虽说浩莱枉死,可刚才想着,那吕朕予,也不一定就是好人,说不定,他真的是想要谋害自己,才假意投入自己麾下的。
一念及此,彭轻鸿看着自己手中,那本是想要赠予吕朕予,生怕被魏闻鹏的血污弄脏,才拾起来的上善剑。
棠溪七剑,棠溪村人,他不会不知,棠溪村是被我彭家说灭的,那他还想投身于我,不是假意,也是一个不忠不义之人了。
既然如此,他也没什么用,还不如,就此杀了,也绝了那莫名的龙威,像是一柄吊在自己头顶的剑似的,生怕那一天,就要害了自己。
彭轻鸿越想越觉得正是此理,便不再停留,当即原路而回,寻到了吕朕予的屋外。
彭轻鸿站在门口,深提了口气,又将神雕之力凝于双腿,再抽出了上善剑。
万事俱备,定要一招得手,以免龙威显现,反制于吕朕予招下。
下一刻,劲风四起,房门炸裂。
可彭轻鸿站在屋中,只摇了摇头,突然像是想到了什么,忙破窗而出,转瞬之间,便不见了踪迹。
屋子里,空无一人。
待到彭轻鸿的身形已然消失无踪,这间屋子的床榻才突然翻折而起,露出了床下,吕朕予的脑袋。
原来,这床的下面,竟是一条幽深的密道,密道狭长,吕朕予又躲到了尽头,这才没被彭轻鸿察觉。

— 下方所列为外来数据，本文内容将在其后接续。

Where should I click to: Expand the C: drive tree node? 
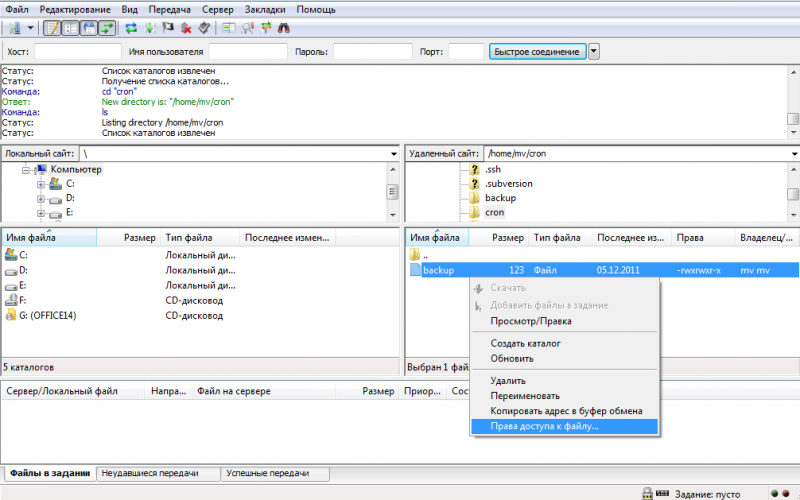click(x=41, y=184)
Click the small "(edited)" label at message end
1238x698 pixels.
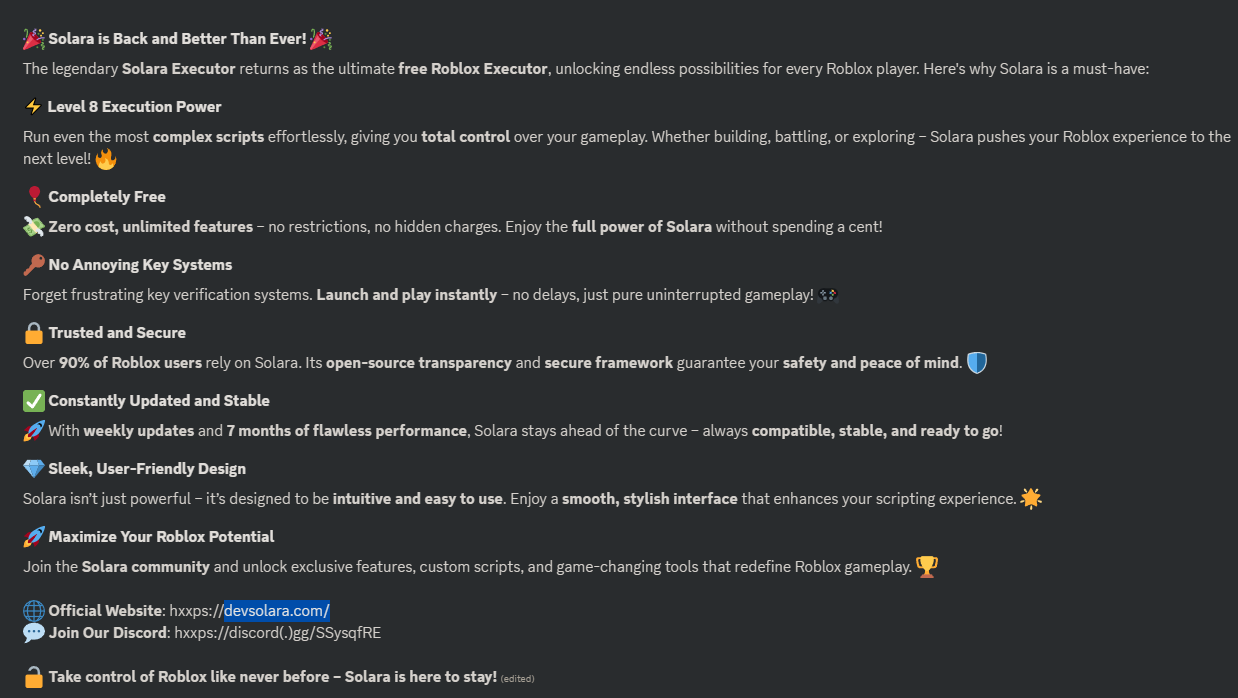tap(518, 679)
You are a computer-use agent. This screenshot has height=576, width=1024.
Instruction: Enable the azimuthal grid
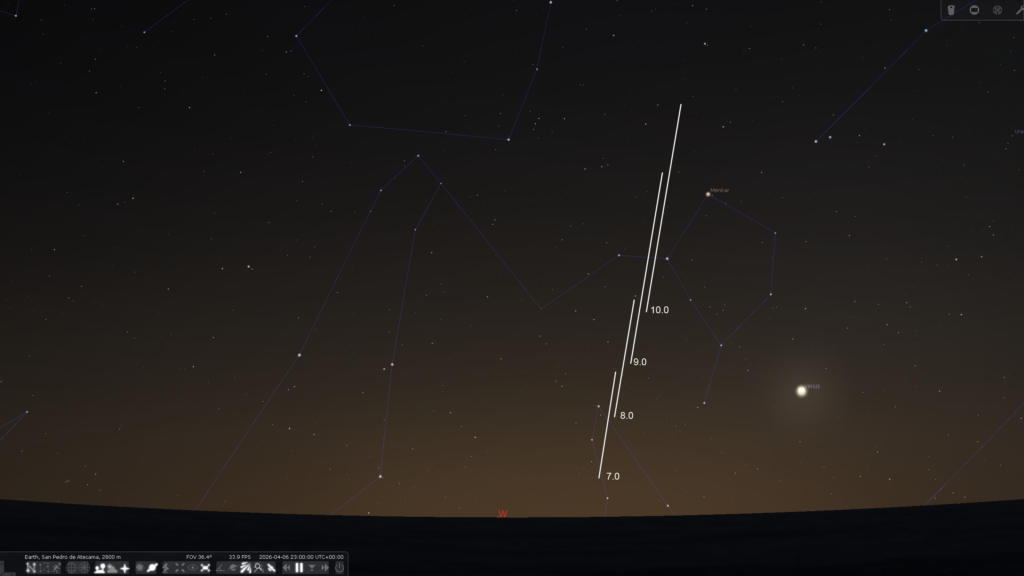84,568
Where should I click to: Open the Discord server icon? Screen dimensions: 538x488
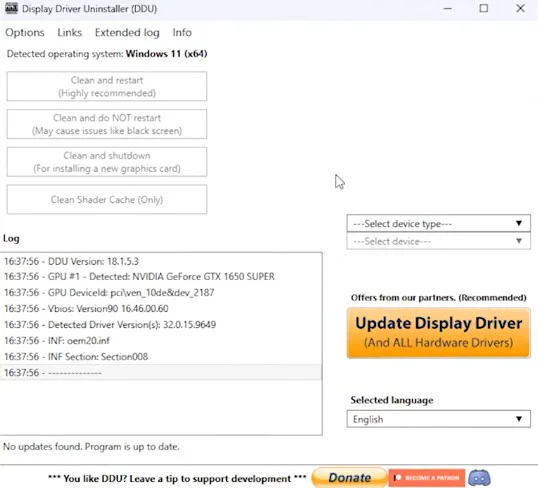pos(479,477)
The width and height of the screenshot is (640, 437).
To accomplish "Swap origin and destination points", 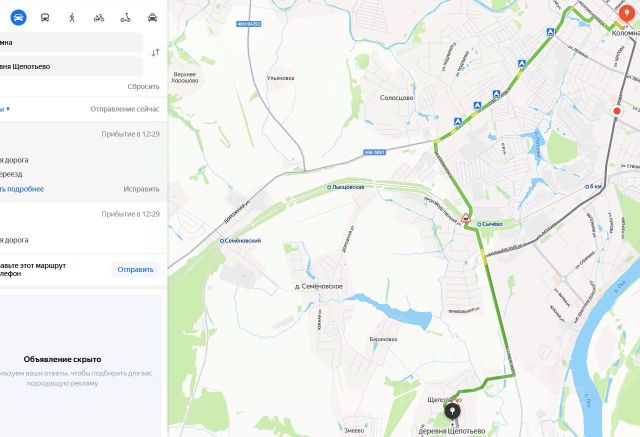I will click(156, 53).
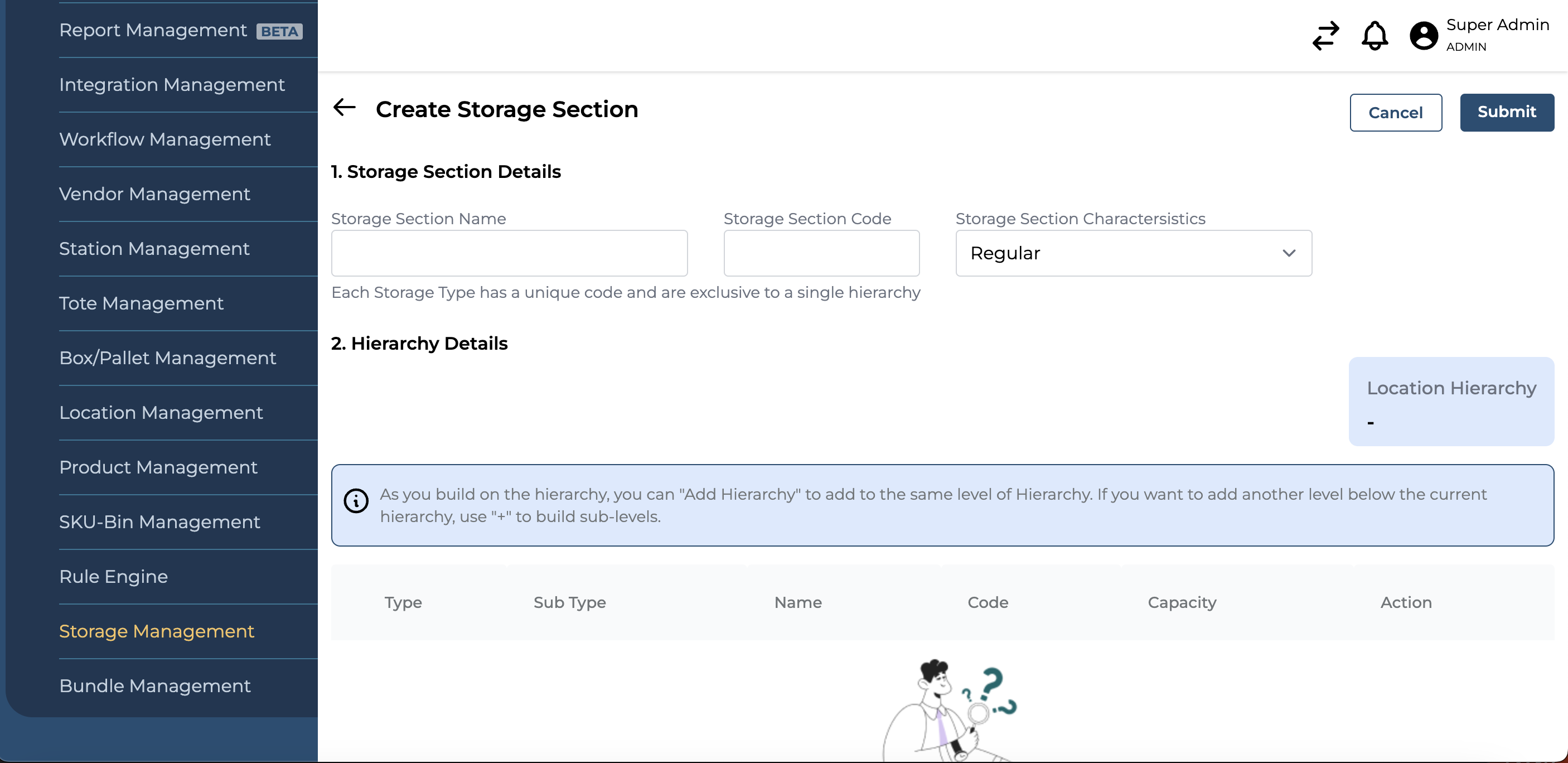1568x763 pixels.
Task: Click the Storage Section Code input field
Action: [x=822, y=252]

吕朕予看着彭轻鸿离去,脸上阴晴不定的,好半晌,才突然震起一股劲力,将床塌震得稀碎。
我苦心算计,已堪堪成事,谁曾想,却被上善剑毁了!
功亏一篑,功亏一篑!
上善剑,看似一柄短匕,削铁如泥,也是一柄利器。
这棠溪七剑,各有精妙之处,世人便以为,这只靠坚利扬名的上善剑,是棠溪七剑之中,最为无用的一柄。
可棠溪嫡传的门徒,吕朕予却是知晓,棠溪七剑之中,最为吊诡的,就是这柄上善剑。
不在其他,而是上善剑上,有一种不知何时,传出来的诅咒。
“持剑之人,善者更善,恶者更恶。”
这种虚无缥缈的诅咒,吕朕予本是不信,可自从龙现,自己和王令师兄弟二人见了神龙之后,突然想到,这种诅咒,宁可信其有,不可信其无!
吕朕予这才对其上了心,又谋划了许久,才找到机会,能从魏闻鹏这里,收回上善剑。
眼下看来,上善剑的诅咒,倒是却有其事了。
吕朕予不识得田星原其人,否则,只看一看,田星原自拿到上善剑之后的生平变化,便早就会认同,这剑上的诅咒。